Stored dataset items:
────────────────
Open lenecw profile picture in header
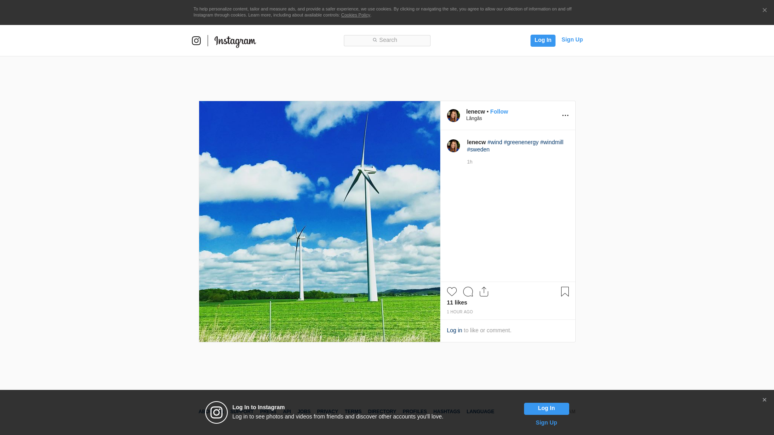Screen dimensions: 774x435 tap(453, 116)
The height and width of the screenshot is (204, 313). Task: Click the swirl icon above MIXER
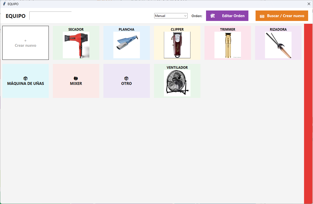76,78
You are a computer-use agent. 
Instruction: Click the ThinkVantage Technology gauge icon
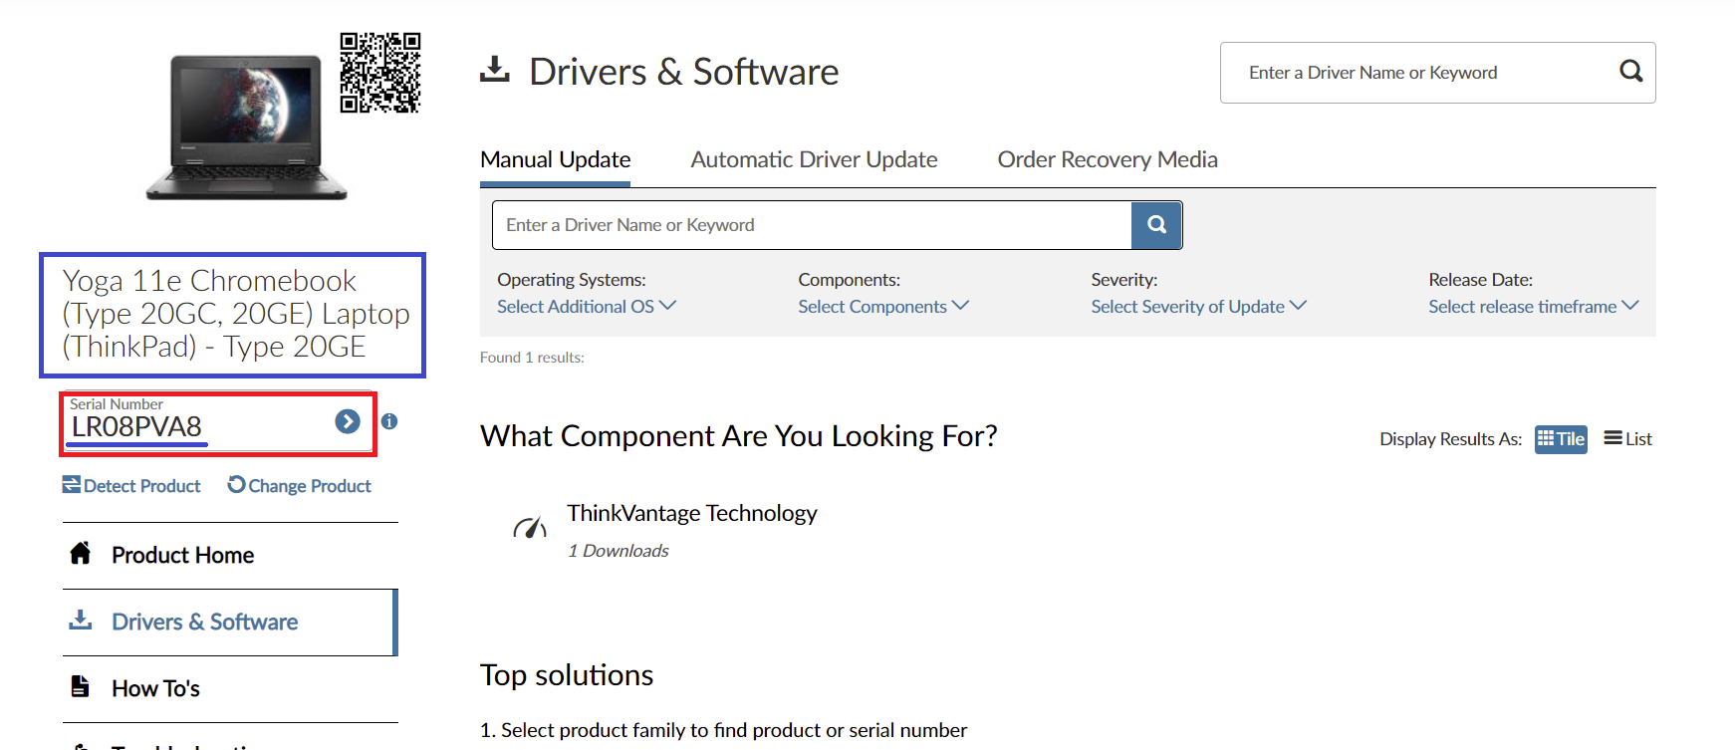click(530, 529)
────────────────
> **Set exercise**
Rewrite the rows above as a Markdown table with the columns "Number" and "Line," skipping blank lines. Leave the pictures out of the table.

> **The answer**
| Number | Line |
|---|---|
| 1 | Open lenecw profile picture in header |
| 2 | Screen dimensions: 774x435 tap(453, 116) |
| 3 | The height and width of the screenshot is (204, 313). Task: Click the swirl icon above MIXER |
| 4 | 76,78 |
| 5 | You are a computer-use agent.  |
| 6 | Instruction: Click the ThinkVantage Technology gauge icon |
| 7 | click(530, 529) |